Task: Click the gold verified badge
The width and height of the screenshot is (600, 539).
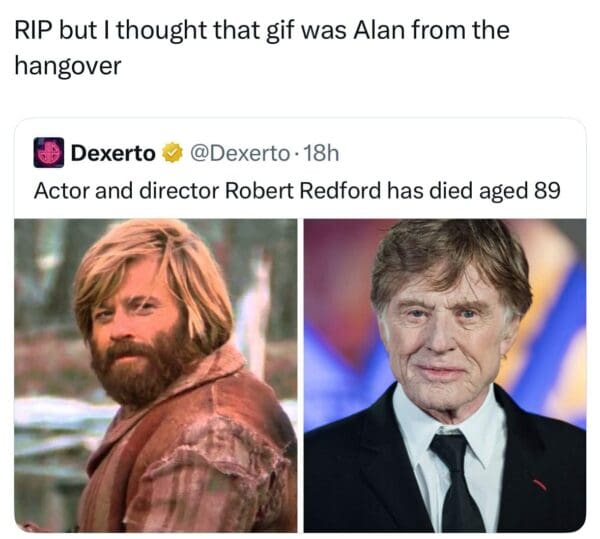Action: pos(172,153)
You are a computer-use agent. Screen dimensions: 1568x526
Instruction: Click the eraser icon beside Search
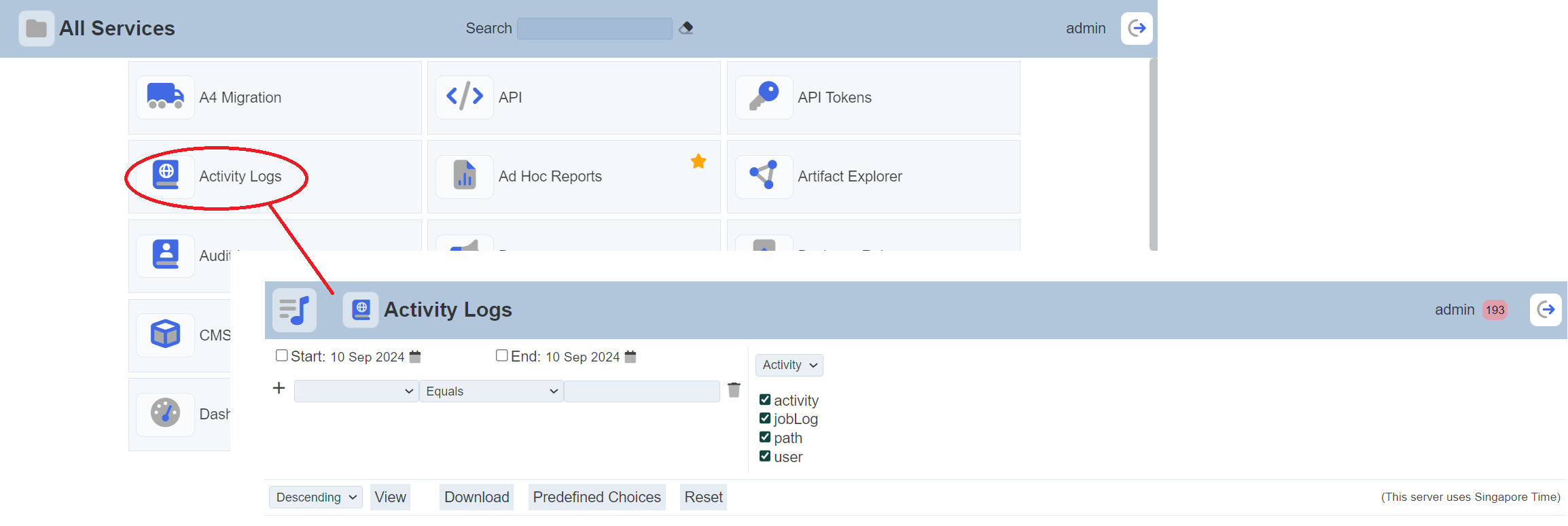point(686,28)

----

• [WORK INSTRUCTION]: Full copy, no pictures: write out each line of the data exactly as it stands.

• [ANSWER TO THIS PROBLEM]:
Task: Click the gold verified badge
The width and height of the screenshot is (600, 539).
Action: pos(172,153)
You are a computer-use agent. Screen dimensions: 1568x526
Instruction: Click the eraser icon beside Search
point(686,28)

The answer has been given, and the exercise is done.